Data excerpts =
== Segment start ==

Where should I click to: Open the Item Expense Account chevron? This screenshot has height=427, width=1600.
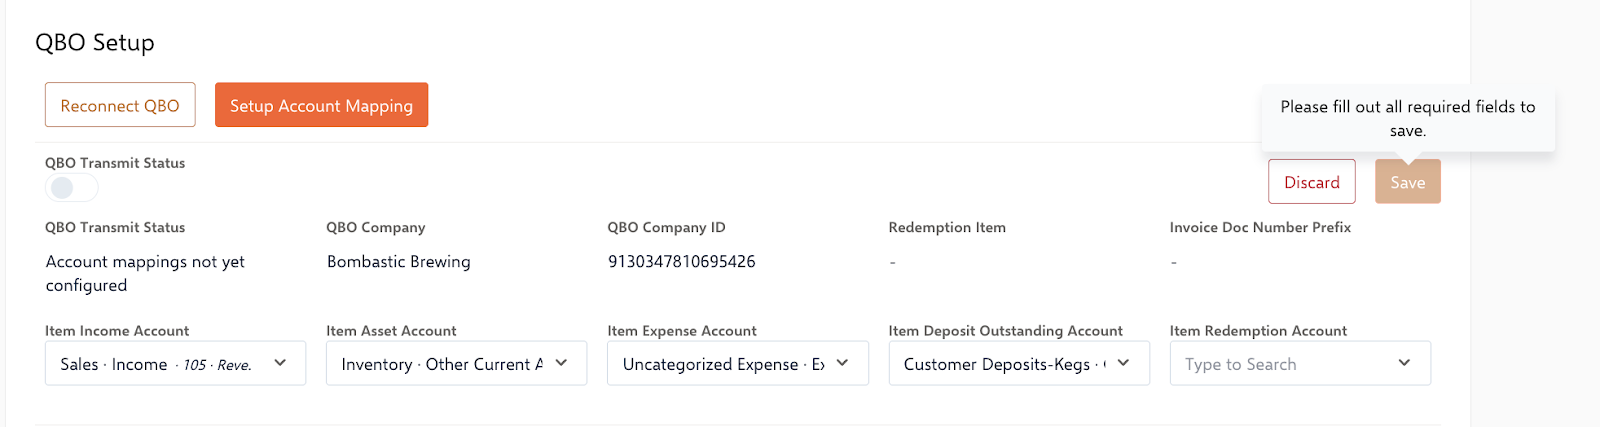[842, 363]
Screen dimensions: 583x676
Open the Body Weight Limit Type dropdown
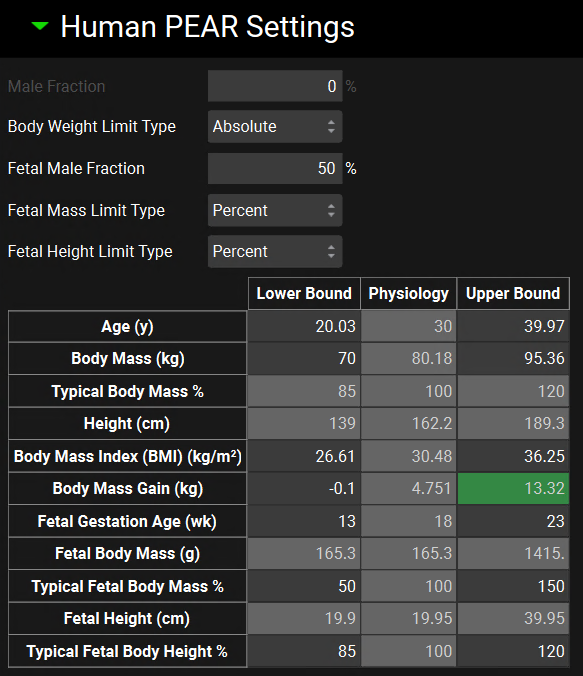click(275, 126)
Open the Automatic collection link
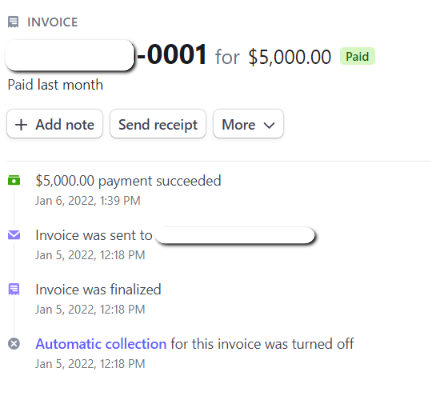This screenshot has width=431, height=411. pos(101,344)
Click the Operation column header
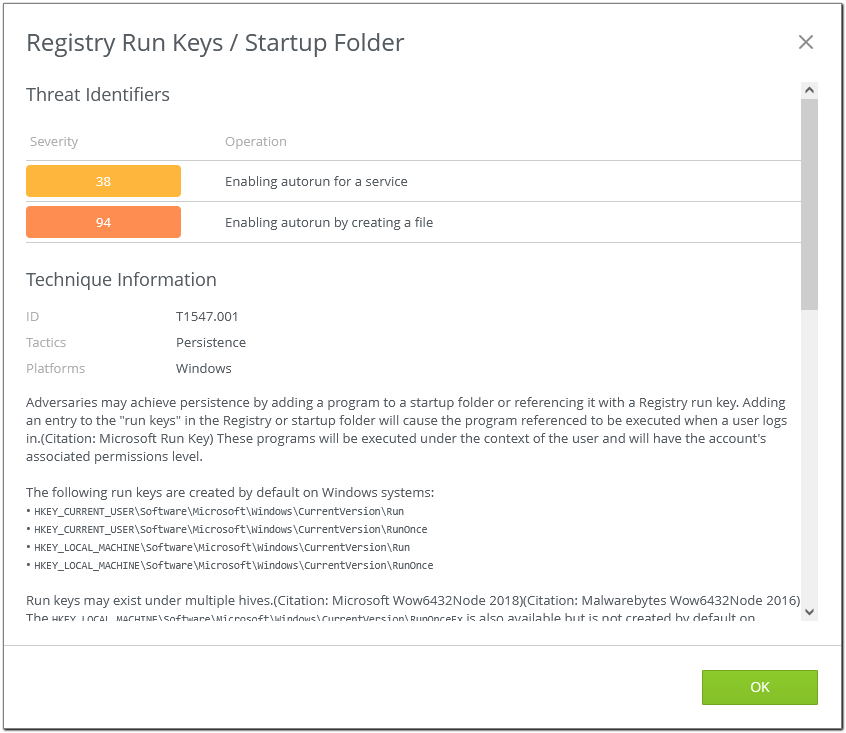This screenshot has height=733, width=846. 256,142
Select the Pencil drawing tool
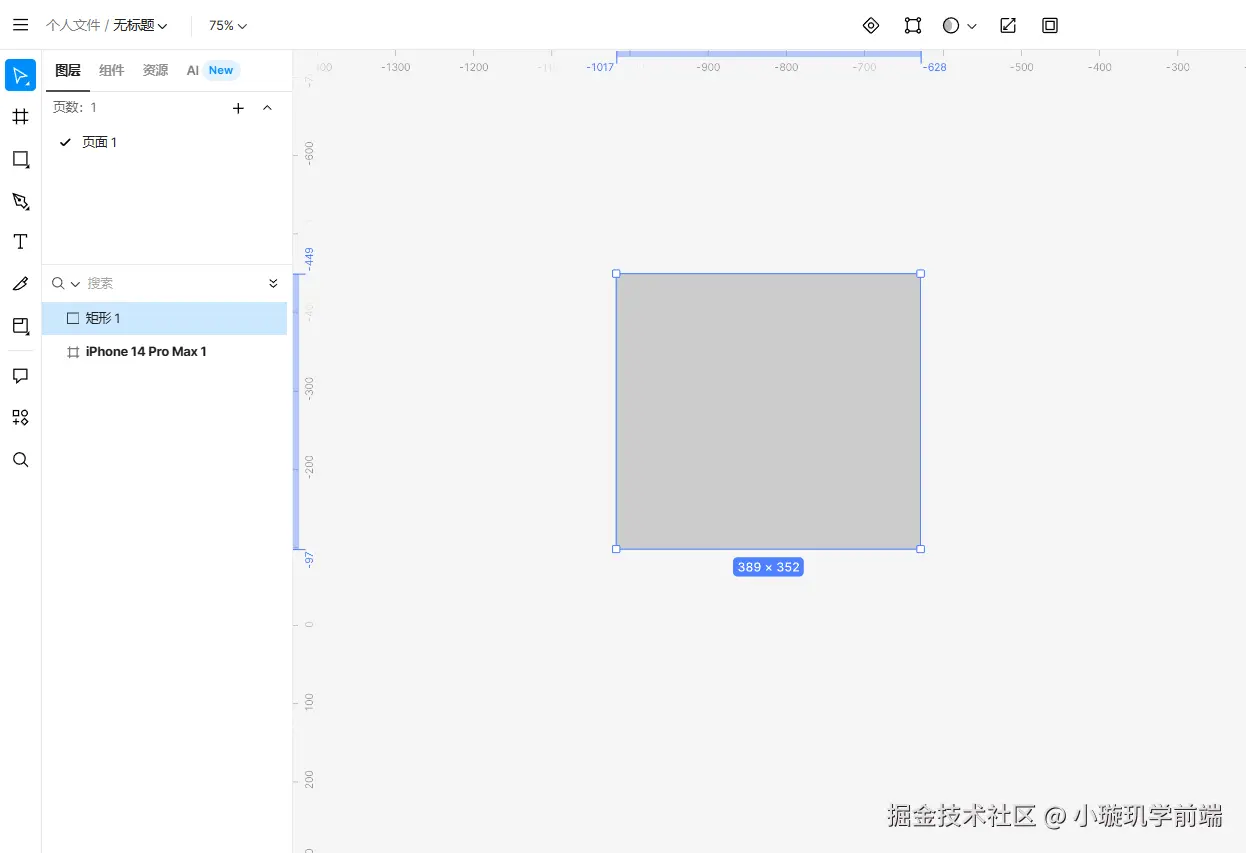 tap(21, 283)
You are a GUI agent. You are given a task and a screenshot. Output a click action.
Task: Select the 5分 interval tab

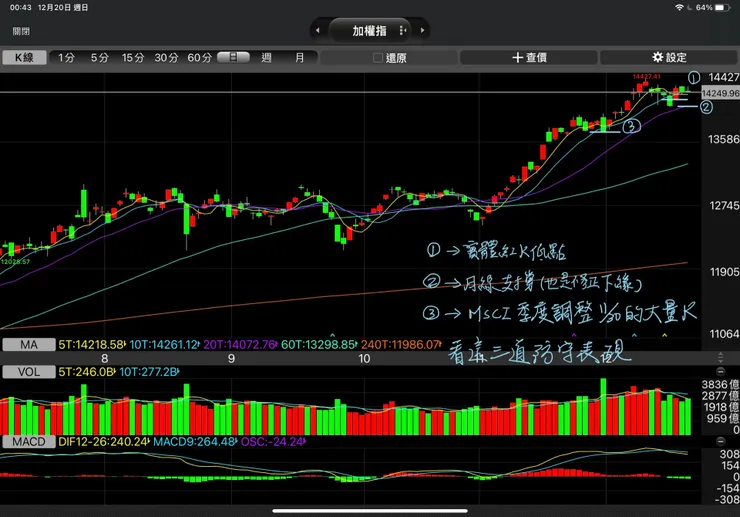(x=100, y=58)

== Segment end ==

What the task asks =
Write the records above out again word for word, skipping each picture.

Expected answer =
Where should I click to: Open the Item Expense Account chevron? This screenshot has height=427, width=1600.
[842, 363]
Screen dimensions: 583x676
Open the Body Weight Limit Type dropdown
click(275, 126)
Open the Automatic collection link
This screenshot has width=431, height=411. pos(101,344)
Click the Operation column header
This screenshot has height=733, width=846. 256,142
Select the Pencil drawing tool
 tap(21, 283)
You are a GUI agent. You are given a task and a screenshot. Output a click action.
Task: Select the 5分 interval tab

(x=100, y=58)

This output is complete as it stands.